Critiques filtrées sur 4 étoiles  
Du monde, elle ne connait rien d'autre que cette « maison de femmes » dans laquelle elle est née, où elle a grandi. Un lieu entouré de grands murs de pierres et dans lequel sont enfermées celles que l'on accuse d'avoir déshonoré leur famille, d'avoir été infidèles ou d'avoir failli à leurs devoirs… Des femmes punies par des hommes, parfois même par d'autres femmes, que l'on enferme pendant un an ou deux et que parfois l'on oubli, comme c'est le cas pour la Mère de la narratrice, qui ne compte plus les années passées entre ces murs et dont la santé se dégrade à petit feu. Elle est la mémoire de ce lieu maudit, celle qui accueille et apaise la détresse et la folie des autres femmes, sans se soucier de celle de sa propre fille…
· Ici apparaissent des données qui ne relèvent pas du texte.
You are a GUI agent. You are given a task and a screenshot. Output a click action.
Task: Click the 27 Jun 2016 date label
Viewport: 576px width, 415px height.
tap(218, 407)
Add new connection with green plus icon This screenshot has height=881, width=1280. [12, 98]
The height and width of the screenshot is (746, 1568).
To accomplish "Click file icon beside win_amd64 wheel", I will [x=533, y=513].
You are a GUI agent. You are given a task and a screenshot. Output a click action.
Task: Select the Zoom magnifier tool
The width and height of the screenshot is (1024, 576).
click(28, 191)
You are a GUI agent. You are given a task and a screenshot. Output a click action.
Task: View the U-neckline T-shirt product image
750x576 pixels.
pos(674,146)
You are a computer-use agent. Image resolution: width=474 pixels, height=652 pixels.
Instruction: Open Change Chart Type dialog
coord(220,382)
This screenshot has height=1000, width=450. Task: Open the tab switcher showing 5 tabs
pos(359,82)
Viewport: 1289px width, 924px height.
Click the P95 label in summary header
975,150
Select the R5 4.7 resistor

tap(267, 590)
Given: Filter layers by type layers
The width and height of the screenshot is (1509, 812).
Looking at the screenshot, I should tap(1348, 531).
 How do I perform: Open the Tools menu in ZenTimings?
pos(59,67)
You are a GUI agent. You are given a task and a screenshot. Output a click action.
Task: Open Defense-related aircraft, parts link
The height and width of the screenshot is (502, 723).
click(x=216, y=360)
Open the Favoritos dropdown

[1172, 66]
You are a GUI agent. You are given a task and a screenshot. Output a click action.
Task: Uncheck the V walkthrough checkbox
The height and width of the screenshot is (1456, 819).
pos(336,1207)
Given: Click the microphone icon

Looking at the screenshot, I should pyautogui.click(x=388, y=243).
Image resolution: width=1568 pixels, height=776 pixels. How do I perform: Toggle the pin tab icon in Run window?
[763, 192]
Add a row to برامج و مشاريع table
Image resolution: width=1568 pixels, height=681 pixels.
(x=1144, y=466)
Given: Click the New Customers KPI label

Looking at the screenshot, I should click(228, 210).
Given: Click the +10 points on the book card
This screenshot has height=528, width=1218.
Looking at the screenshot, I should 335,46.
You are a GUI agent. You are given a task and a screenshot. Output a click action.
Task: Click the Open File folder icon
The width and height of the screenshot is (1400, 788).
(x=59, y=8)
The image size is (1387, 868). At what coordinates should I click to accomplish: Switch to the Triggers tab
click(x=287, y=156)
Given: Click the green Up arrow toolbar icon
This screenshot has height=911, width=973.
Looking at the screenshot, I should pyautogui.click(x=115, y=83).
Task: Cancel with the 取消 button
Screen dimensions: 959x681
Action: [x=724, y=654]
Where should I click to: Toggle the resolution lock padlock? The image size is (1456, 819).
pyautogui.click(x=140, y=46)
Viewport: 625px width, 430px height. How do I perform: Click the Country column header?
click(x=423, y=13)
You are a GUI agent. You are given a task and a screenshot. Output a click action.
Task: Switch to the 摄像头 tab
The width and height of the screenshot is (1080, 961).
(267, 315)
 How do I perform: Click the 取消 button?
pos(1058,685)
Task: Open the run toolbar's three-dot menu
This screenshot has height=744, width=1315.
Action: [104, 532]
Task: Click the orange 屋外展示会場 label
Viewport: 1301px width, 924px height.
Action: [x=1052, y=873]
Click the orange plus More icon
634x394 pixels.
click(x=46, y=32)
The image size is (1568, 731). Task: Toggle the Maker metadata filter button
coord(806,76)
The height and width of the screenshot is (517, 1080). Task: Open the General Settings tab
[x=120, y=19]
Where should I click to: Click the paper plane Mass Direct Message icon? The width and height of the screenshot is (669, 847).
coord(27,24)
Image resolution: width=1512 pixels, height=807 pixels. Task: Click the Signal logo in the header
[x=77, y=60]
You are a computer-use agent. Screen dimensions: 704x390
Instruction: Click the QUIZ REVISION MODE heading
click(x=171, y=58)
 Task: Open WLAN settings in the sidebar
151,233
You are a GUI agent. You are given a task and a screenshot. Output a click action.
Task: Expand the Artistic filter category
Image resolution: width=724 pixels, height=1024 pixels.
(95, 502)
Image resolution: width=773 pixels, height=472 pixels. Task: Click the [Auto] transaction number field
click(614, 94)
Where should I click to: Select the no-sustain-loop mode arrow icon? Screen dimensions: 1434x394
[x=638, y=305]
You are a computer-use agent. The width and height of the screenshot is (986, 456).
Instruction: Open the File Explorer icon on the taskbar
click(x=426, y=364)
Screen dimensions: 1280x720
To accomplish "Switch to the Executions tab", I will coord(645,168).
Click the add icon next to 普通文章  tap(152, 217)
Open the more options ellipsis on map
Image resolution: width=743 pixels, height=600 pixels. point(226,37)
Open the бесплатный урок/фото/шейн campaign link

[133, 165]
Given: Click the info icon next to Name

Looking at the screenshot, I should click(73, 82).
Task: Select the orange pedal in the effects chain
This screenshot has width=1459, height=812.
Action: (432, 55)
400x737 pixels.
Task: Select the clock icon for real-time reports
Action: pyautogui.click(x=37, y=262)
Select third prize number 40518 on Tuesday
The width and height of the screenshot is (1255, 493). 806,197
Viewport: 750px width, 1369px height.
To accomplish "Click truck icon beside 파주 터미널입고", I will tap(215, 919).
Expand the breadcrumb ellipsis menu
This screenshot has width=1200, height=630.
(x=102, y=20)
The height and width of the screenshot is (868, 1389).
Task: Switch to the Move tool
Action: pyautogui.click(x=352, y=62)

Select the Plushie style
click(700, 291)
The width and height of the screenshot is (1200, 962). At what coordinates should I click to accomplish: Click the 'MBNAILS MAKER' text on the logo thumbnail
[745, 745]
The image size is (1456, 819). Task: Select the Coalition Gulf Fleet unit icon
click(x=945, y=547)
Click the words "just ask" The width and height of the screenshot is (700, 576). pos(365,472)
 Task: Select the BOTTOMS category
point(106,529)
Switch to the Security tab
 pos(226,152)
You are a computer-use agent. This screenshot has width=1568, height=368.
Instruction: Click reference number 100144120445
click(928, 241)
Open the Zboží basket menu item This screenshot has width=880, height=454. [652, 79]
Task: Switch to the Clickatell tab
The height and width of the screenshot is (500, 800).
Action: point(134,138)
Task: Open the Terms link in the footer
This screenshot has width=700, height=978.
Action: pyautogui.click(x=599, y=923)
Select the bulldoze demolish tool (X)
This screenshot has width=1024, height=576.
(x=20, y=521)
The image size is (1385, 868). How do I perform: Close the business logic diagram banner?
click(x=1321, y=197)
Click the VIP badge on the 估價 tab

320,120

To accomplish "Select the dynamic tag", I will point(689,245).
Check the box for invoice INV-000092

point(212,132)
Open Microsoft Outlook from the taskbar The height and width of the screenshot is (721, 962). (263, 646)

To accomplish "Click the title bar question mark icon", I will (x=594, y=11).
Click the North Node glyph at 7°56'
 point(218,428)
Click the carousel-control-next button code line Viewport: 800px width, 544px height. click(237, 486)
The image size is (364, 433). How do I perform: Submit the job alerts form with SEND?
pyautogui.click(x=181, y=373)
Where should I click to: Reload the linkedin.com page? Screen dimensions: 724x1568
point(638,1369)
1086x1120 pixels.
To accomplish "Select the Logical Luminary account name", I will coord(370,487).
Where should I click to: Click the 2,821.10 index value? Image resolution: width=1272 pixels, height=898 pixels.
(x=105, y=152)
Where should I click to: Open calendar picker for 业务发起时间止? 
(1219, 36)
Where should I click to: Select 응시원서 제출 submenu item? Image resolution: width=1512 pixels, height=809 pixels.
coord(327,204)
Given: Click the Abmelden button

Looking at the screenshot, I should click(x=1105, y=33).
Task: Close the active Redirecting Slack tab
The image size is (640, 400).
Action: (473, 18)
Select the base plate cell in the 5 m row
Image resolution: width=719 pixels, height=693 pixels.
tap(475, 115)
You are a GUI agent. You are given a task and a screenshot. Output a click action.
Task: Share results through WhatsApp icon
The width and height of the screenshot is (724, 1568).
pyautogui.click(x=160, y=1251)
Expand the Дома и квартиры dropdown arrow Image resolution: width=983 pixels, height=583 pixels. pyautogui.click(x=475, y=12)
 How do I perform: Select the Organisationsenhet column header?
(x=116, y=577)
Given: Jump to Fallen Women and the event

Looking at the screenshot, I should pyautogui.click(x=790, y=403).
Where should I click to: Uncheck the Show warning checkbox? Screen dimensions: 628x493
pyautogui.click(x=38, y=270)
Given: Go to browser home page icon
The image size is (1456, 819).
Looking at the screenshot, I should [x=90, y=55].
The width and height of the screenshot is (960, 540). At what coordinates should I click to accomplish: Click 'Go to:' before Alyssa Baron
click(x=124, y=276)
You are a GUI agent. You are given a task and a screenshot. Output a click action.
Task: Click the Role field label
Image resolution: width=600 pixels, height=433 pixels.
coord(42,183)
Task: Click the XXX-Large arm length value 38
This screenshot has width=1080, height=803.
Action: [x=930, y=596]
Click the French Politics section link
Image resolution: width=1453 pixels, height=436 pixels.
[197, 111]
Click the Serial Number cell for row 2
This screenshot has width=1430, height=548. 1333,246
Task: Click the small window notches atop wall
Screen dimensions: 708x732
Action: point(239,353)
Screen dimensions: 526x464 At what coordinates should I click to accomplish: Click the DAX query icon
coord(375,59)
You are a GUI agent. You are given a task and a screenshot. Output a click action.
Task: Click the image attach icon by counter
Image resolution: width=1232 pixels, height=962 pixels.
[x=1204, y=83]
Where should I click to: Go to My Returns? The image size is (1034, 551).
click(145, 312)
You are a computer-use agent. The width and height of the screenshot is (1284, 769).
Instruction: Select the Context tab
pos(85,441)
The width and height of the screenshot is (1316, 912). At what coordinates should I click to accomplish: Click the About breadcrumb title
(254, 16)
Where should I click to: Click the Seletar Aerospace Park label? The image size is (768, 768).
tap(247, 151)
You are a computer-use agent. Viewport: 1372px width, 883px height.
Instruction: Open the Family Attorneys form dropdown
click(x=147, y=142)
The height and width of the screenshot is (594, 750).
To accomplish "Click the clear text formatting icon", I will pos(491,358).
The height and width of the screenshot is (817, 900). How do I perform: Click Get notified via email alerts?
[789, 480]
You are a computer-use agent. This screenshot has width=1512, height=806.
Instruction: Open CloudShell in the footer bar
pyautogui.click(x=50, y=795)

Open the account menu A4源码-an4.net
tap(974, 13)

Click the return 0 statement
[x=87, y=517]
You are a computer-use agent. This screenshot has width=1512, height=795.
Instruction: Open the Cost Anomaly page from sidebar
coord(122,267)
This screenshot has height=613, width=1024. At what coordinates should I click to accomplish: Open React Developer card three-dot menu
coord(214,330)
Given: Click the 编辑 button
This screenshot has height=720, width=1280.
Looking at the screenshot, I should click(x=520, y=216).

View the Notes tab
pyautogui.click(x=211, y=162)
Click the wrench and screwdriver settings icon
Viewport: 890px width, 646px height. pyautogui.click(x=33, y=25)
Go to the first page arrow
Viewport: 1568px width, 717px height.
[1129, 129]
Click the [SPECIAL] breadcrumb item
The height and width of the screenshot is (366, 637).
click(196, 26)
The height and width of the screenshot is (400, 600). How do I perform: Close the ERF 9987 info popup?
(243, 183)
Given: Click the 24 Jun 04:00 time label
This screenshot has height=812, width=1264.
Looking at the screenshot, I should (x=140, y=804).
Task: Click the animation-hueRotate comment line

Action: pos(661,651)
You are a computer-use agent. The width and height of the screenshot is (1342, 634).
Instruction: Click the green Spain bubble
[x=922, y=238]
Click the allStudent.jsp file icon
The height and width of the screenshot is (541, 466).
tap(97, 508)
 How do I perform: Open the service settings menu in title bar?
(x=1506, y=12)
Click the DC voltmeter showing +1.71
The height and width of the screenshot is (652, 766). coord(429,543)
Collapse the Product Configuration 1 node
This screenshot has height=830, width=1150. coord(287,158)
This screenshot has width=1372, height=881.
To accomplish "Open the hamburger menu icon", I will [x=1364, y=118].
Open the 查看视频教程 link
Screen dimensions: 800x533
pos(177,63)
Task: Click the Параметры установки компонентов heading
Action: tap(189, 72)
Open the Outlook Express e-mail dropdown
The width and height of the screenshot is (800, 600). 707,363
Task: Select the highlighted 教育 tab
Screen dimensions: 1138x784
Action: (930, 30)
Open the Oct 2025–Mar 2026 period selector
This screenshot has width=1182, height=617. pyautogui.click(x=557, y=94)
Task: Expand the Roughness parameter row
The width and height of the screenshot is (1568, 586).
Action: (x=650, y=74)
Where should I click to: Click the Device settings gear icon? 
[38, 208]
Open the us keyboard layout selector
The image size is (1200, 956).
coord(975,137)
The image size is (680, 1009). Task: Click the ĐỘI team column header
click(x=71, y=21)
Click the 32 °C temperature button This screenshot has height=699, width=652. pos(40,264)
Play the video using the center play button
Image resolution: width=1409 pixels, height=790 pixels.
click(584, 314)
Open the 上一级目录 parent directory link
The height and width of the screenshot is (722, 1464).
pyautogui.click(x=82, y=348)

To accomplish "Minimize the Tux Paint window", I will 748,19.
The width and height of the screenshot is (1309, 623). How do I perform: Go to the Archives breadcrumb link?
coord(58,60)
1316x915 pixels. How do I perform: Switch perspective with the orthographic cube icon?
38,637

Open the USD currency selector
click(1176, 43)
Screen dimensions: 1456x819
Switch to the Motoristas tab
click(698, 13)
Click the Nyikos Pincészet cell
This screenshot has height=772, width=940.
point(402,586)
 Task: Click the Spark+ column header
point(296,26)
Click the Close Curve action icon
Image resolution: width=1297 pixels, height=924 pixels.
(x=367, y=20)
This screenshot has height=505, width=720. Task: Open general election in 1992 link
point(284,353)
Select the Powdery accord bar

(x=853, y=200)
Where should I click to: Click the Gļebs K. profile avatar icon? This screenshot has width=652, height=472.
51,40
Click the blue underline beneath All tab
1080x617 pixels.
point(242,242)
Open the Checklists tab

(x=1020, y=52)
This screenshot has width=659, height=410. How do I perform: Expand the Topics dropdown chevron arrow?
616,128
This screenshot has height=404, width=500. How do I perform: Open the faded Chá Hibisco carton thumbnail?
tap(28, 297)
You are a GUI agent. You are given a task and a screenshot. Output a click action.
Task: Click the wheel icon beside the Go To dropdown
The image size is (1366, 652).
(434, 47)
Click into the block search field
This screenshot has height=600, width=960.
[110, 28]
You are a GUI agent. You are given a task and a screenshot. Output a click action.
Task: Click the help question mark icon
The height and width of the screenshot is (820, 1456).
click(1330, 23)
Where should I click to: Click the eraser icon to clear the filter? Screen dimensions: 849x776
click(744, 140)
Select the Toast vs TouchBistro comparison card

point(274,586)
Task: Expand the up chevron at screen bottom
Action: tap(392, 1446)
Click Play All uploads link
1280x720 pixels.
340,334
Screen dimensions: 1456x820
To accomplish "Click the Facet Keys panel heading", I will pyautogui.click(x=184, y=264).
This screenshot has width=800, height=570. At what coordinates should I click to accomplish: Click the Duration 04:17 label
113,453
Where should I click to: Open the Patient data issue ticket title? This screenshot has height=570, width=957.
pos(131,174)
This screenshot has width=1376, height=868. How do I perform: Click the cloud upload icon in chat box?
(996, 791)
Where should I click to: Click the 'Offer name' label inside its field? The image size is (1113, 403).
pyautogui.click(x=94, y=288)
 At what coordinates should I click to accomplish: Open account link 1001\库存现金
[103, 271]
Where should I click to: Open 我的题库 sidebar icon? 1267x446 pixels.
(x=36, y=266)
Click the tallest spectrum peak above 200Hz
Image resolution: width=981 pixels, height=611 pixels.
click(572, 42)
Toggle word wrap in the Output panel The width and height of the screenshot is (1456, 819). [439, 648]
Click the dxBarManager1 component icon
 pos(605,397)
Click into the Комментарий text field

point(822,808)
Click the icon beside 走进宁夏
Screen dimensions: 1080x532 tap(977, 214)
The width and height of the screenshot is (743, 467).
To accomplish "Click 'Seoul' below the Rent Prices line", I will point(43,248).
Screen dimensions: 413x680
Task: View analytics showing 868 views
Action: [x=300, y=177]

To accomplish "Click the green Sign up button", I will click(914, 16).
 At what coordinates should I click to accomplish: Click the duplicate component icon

Avec « A l' origine notre père obscur », Kaoutar Harchi nous offre un récit à la première personne, aussi intense que bouleversant, qui résonne comme une longue mélopée, un chant de la narratrice destiné à toucher une mère secrète, rendue folle de douleur, et un père absent. le portrait magnifique d'une jeune fille, noyée au coeur du désespoir des femmes, en quête de l'amour qu'elle n'a jamais connu et prête à aller le chercher elle-même pour le découvrir. Une fable aussi amère que cruelle, qui révèle la noirceur de l'âme humaine, ne laissant que peu de place à l'espoir. Difficile néanmoins de ne pas se laisser frapper et envoûter par la beauté de la plume de Kaoutar Harchi ! Un roman sublime et tragique, qui m'a complètement subjuguée !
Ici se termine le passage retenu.